The (Media)m is the Message

By Victor Ansley, MURP ’17

Heading into the home stretch of winter quarter of my final year as a MURP, I have recently spent some time reflecting on my experience at Luskin after spending the previous quarter participating in the inaugural Sciences Po-UCLA Masters exchange. Engrossed with Parisian academic and social life, I wrote on the structure and intention of the exchange and my experiences in my last blog for GPA.

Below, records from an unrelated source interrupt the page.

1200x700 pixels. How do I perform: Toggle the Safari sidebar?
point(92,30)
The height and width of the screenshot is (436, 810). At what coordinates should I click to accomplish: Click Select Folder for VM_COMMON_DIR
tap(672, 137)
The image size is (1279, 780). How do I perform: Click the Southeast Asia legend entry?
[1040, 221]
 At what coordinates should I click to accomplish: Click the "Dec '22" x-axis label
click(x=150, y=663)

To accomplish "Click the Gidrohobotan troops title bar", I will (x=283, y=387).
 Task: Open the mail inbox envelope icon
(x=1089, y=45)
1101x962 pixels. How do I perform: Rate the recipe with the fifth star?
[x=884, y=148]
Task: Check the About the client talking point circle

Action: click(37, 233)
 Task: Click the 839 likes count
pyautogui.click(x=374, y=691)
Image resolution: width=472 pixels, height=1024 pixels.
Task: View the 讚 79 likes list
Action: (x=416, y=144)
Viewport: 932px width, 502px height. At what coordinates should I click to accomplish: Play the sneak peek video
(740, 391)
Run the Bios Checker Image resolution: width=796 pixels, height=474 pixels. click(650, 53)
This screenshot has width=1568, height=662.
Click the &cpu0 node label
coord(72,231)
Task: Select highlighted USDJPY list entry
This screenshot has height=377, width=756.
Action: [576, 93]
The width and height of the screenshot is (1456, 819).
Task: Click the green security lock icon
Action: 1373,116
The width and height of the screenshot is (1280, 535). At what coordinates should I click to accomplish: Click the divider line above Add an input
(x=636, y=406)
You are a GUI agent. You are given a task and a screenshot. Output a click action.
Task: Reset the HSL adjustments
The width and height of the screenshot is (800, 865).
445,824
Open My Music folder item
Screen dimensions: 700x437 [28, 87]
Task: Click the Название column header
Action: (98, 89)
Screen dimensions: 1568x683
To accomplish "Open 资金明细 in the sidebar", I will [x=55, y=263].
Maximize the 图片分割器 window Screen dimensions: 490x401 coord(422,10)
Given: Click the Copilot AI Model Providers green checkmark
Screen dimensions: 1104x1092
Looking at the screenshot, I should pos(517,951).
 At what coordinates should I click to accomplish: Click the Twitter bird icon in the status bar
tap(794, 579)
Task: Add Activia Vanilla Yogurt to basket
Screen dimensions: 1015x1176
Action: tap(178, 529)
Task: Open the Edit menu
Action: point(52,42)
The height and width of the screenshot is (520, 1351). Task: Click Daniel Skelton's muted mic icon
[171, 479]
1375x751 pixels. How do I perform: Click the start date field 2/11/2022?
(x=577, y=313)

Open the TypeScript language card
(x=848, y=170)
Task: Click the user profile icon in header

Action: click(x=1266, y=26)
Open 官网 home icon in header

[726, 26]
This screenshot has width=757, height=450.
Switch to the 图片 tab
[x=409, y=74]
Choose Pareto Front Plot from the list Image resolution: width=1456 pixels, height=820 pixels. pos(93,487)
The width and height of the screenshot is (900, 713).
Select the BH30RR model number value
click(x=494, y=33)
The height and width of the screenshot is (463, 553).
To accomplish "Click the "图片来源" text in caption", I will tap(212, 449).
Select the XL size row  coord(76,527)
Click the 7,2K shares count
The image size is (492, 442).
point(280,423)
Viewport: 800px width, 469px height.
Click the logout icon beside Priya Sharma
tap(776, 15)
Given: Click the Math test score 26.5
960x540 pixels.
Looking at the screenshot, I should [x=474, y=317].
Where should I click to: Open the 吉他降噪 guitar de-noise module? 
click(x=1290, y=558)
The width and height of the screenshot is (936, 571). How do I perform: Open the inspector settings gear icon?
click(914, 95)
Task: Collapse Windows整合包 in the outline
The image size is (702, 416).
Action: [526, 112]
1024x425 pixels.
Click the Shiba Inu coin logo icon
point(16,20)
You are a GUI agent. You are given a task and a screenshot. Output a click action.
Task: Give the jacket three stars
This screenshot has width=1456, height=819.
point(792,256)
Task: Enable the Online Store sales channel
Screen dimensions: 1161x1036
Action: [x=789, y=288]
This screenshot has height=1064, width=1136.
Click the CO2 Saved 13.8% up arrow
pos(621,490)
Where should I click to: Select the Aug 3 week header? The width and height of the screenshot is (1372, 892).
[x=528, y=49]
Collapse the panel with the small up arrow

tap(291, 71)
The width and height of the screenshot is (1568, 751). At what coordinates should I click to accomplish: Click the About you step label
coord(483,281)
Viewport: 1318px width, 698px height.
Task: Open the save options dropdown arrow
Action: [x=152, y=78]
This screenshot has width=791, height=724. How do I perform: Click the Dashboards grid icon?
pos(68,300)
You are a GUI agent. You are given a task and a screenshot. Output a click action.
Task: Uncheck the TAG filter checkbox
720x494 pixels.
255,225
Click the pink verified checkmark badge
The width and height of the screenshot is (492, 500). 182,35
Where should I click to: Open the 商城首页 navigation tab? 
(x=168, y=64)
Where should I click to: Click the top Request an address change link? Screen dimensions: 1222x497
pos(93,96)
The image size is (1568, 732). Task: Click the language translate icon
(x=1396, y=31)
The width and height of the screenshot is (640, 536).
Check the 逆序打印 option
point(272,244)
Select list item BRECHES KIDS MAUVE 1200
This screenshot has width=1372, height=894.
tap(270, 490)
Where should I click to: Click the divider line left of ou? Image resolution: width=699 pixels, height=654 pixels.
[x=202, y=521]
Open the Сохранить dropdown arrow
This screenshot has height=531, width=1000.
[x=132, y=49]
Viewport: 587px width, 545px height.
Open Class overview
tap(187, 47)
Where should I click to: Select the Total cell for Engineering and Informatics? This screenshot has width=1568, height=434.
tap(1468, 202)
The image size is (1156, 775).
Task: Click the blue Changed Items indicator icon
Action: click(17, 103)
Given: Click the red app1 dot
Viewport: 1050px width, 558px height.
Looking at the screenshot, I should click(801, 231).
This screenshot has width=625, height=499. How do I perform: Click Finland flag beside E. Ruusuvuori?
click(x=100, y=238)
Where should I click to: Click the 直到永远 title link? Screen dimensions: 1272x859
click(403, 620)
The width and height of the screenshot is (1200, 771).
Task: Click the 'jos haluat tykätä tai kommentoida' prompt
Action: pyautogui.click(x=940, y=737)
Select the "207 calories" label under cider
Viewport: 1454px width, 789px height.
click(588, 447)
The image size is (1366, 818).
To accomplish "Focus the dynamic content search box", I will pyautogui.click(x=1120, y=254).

In speaking with prospective students about the experience, it often feels as though no matter how accurately I try to describe my experience at SciencesPo or compare a quarter in Paris with a quarter in LA, it always feels inadequate. Whether I’m comparing my view of the different academic focuses, pedagogical orientation, even the pattern of socializing—I can never fully relate the experience. Yet I have also noticed that in my courses and analytical work, differences emerge—my process for reading and apprehending research is different, my analysis feels richer with new theoretical references. I have realized that what I benefitted most from in Paris was not so much the different contexts of academic life, but the different mediums and methods used to interpret research and life. French is a different medium than English, and it changes more how you look at something as opposed to what you look towards. As Urban Planning students, what mediums and methods do we use to interpret our discipline and context? How do we know what we know?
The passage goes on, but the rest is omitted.